----- The data -----
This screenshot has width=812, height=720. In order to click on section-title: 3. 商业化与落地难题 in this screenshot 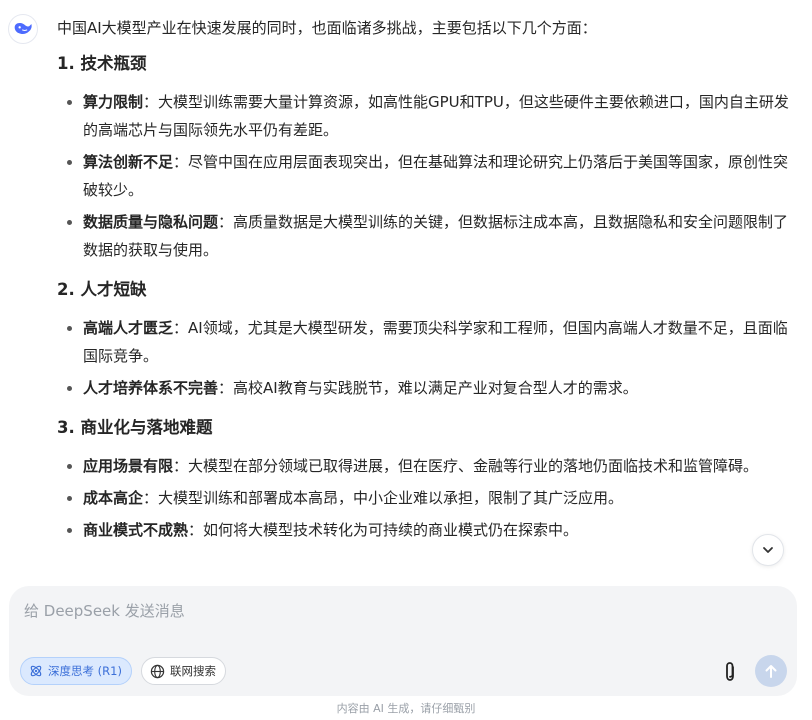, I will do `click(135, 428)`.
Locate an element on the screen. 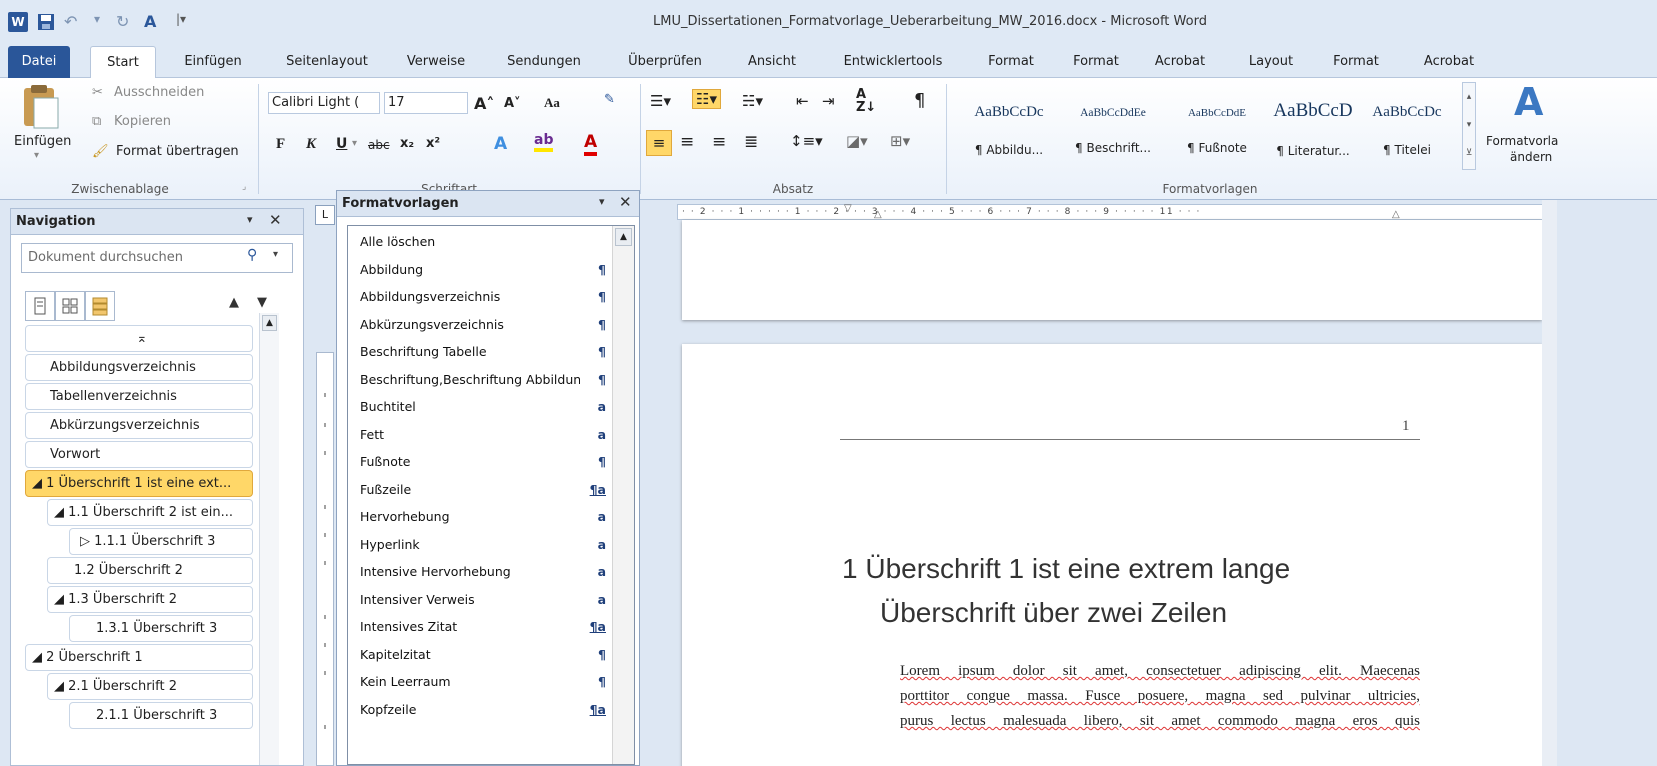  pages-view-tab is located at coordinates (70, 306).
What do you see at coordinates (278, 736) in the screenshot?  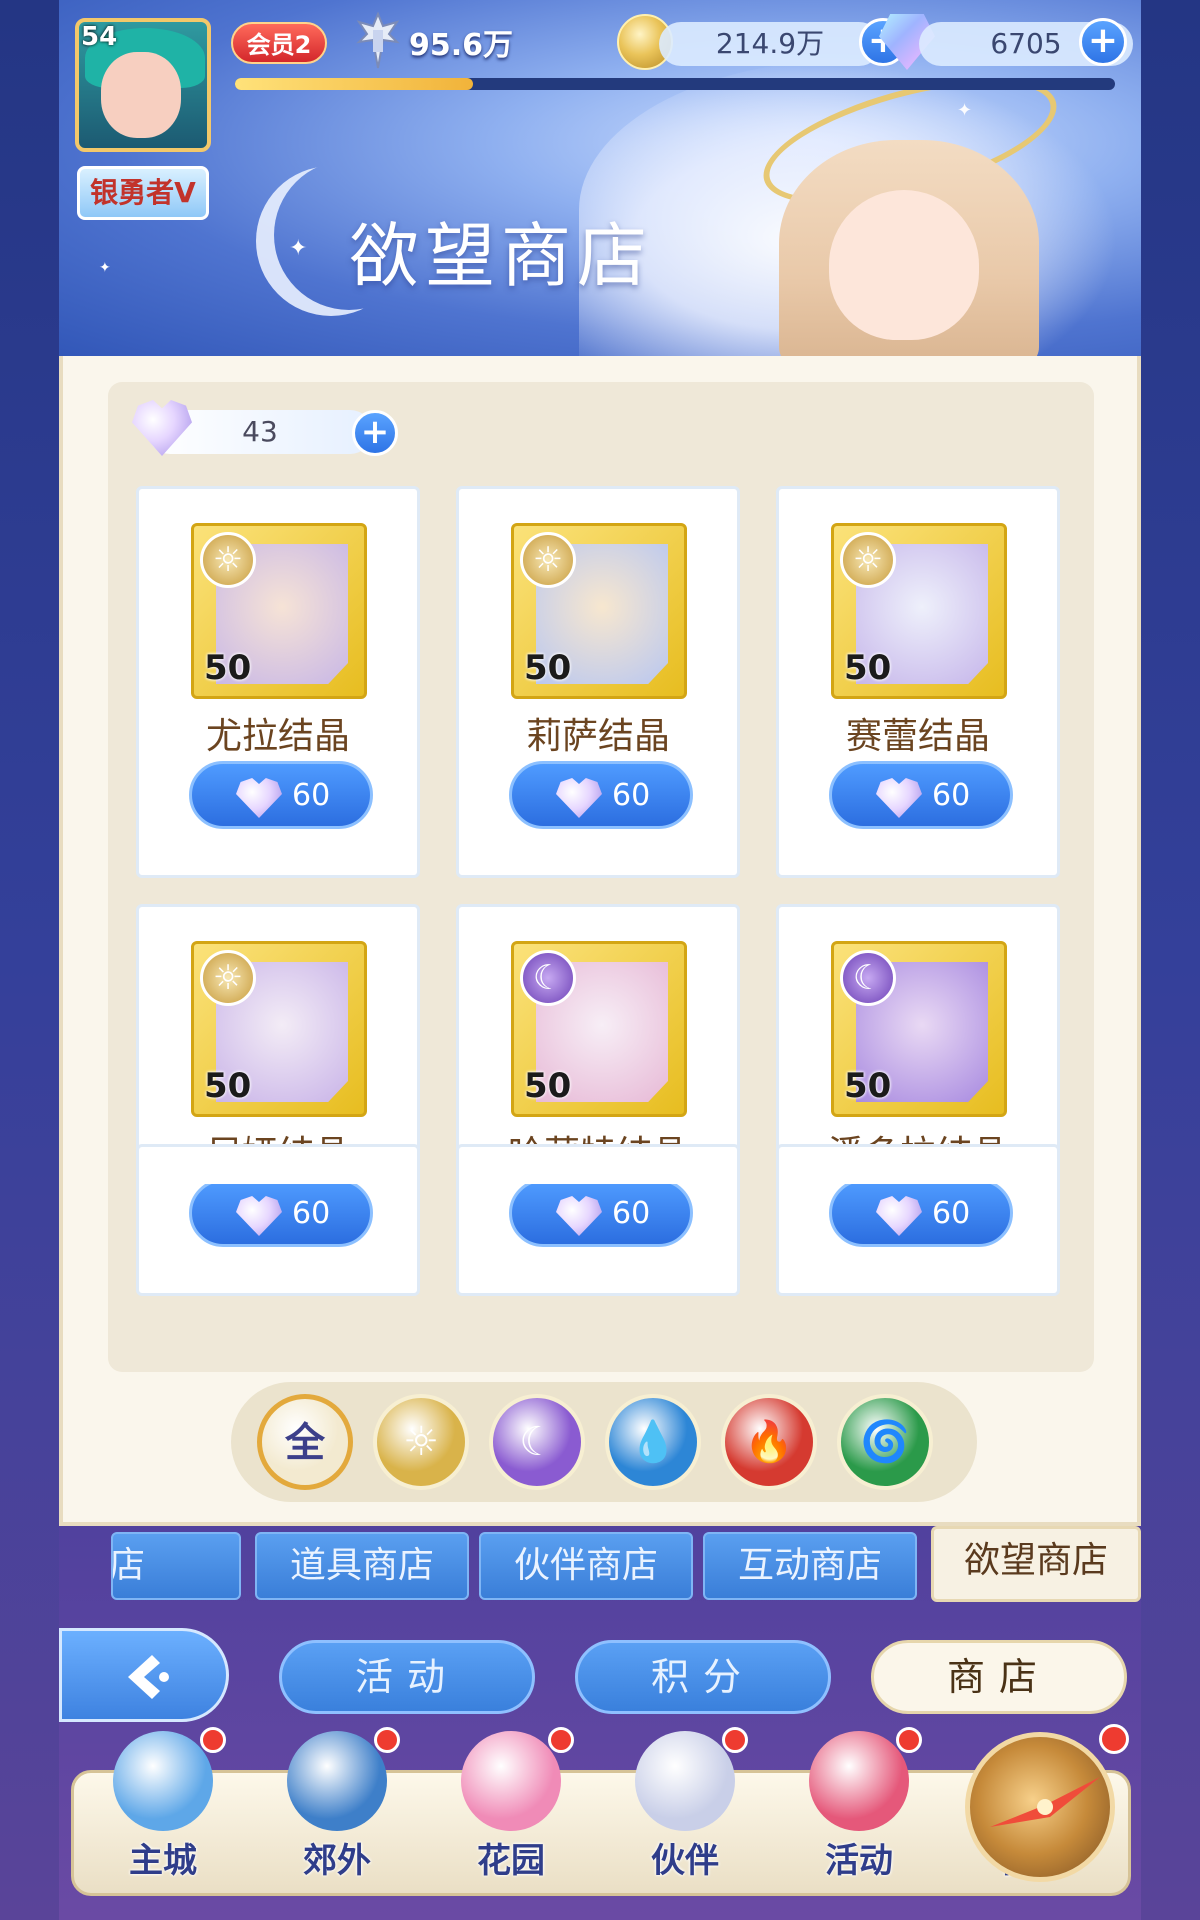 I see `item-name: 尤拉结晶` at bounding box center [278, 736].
-----
----- The data -----
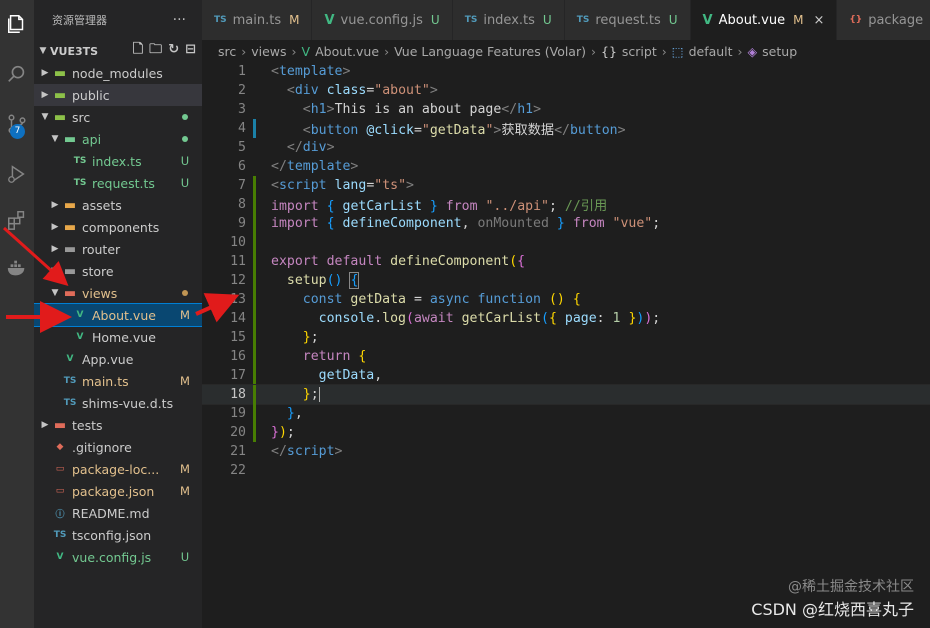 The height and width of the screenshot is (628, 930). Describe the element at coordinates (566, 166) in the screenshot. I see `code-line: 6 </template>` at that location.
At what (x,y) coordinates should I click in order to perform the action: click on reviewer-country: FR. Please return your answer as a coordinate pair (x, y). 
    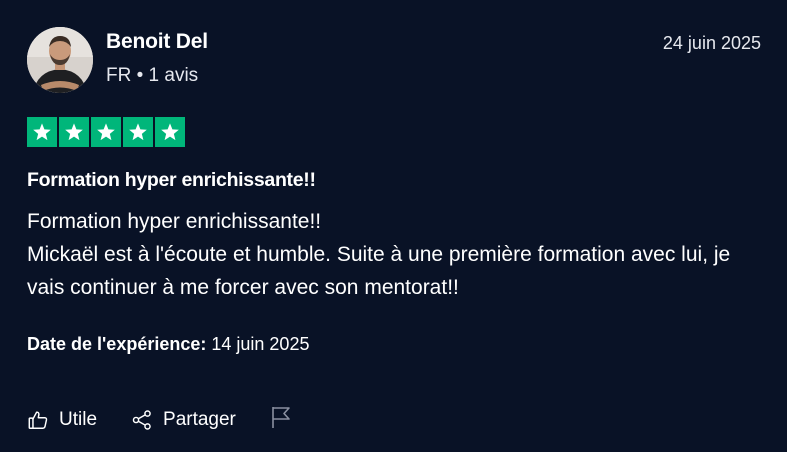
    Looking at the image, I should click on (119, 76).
-----
----- The data -----
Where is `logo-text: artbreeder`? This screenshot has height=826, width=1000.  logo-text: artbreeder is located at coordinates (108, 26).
-----
Pick out every line in the entries above that contains the word "should" and copy each one.

_Response_:
At what (x,y) coordinates should I click in order to perform the action: click on reviewer-country: FR. Please return your answer as a coordinate pair (x, y). 
    Looking at the image, I should click on (119, 76).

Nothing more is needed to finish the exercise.